Formal Relationships Between Geometrical and Classical Models for Concurrency

TL;DR

This paper establishes a formal connection between geometrical models of concurrency based on cubical sets and classical models like Petri nets, enabling the application of algebraic topology techniques to analyze concurrent computations.

Contribution

It introduces an adjunction between Petri nets and cubical sets, bridging geometric and classical models of concurrency for the first time.

Findings

An adjunction between Petri nets and cubical sets is constructed.

This adjunction extends previous relationships between Petri nets and asynchronous transition systems.

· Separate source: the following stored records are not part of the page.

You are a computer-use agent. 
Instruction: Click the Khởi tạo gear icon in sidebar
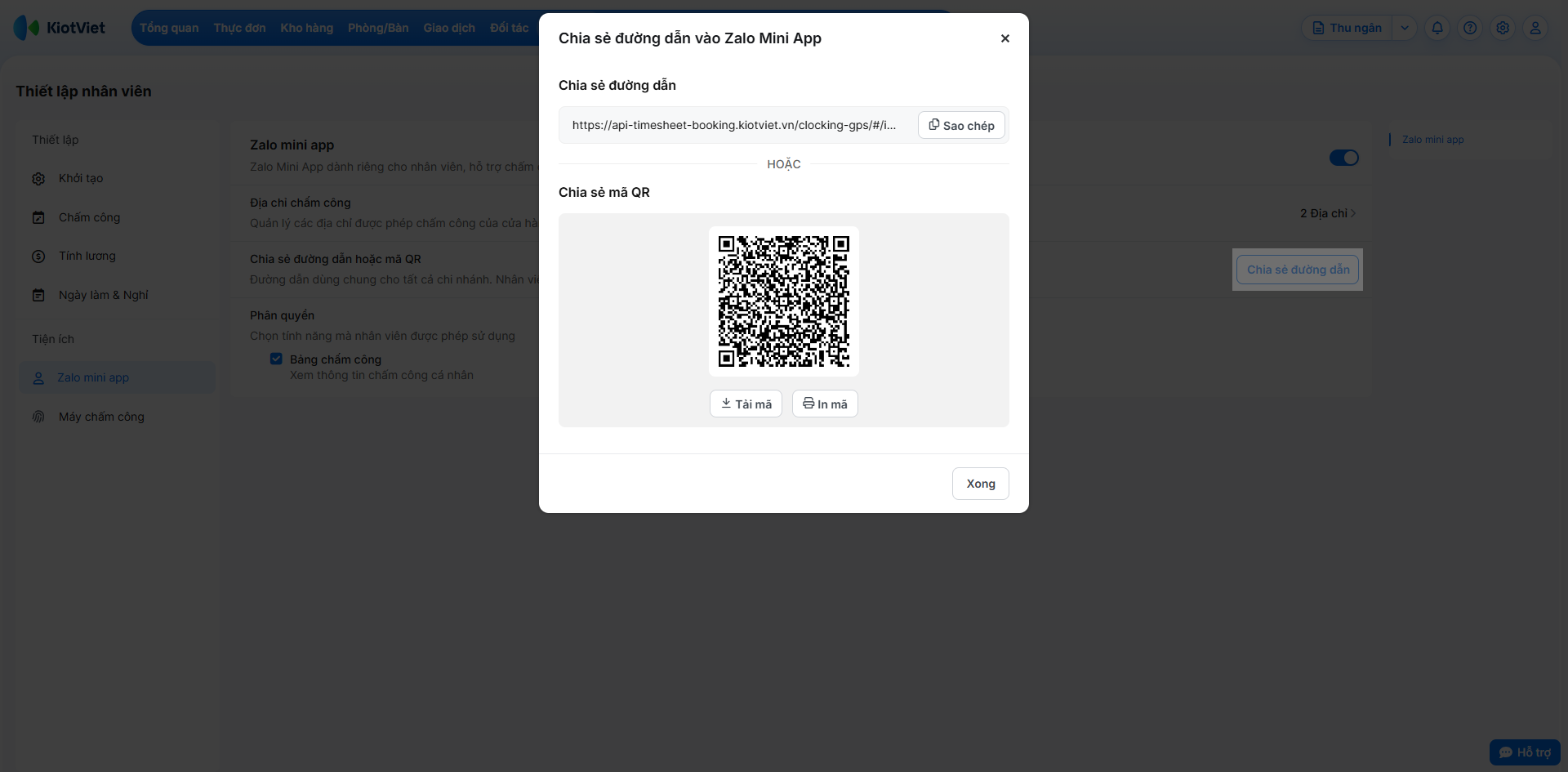coord(38,179)
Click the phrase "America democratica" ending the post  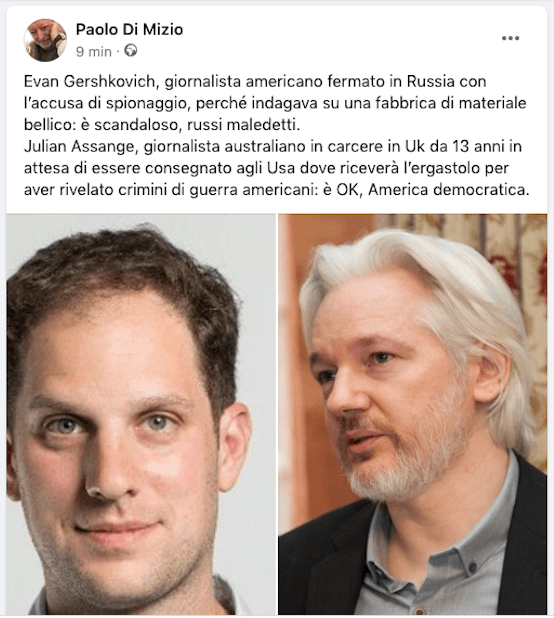447,190
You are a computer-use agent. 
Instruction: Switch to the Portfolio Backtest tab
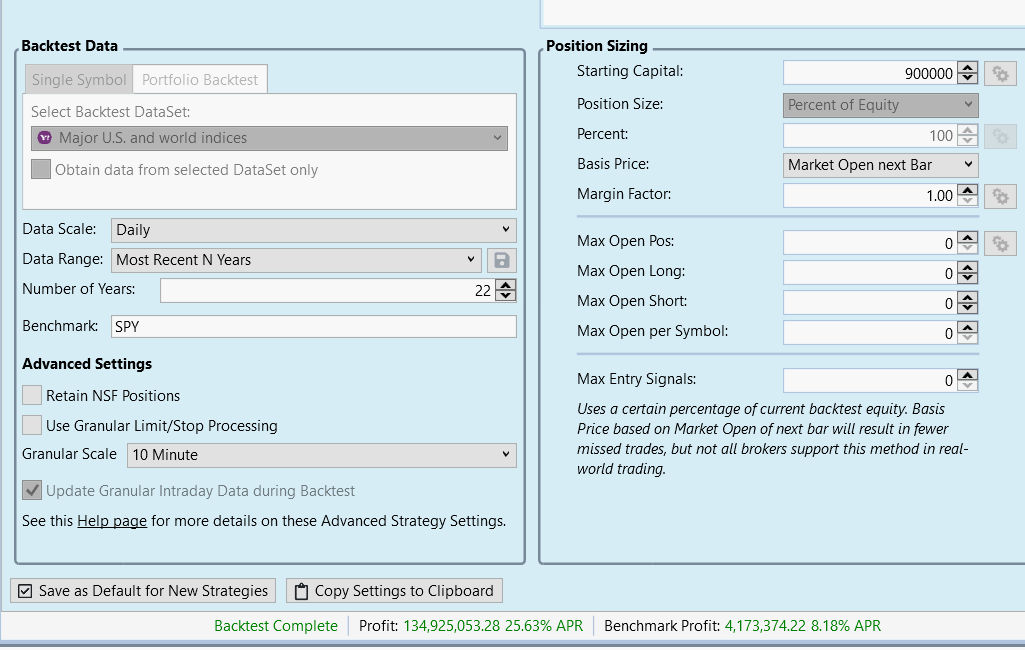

The work enables the use of algebraic topology in studying concurrent computations.

Abstract

A wide variety of models for concurrent programs has been proposed during the past decades, each one focusing on various aspects of computations: trace equivalence, causality between events, conflicts and schedules due to resource accesses, etc. More recently, models with a geometrical flavor have been introduced, based on the notion of cubical set. These models are very rich and expressive since they can represent commutation between any bunch of events, thus generalizing the principle of true concurrency. While they seem to be very promising - because they make possible the use of techniques from algebraic topology in order to study concurrent computations - they have not yet been precisely related to the previous models, and the purpose of this paper is to fill this gap. In particular, we describe an adjunction between Petri nets and cubical sets which extends the previously known adjunction between Petri nets and asynchronous transition systems by Nielsen and Winskel.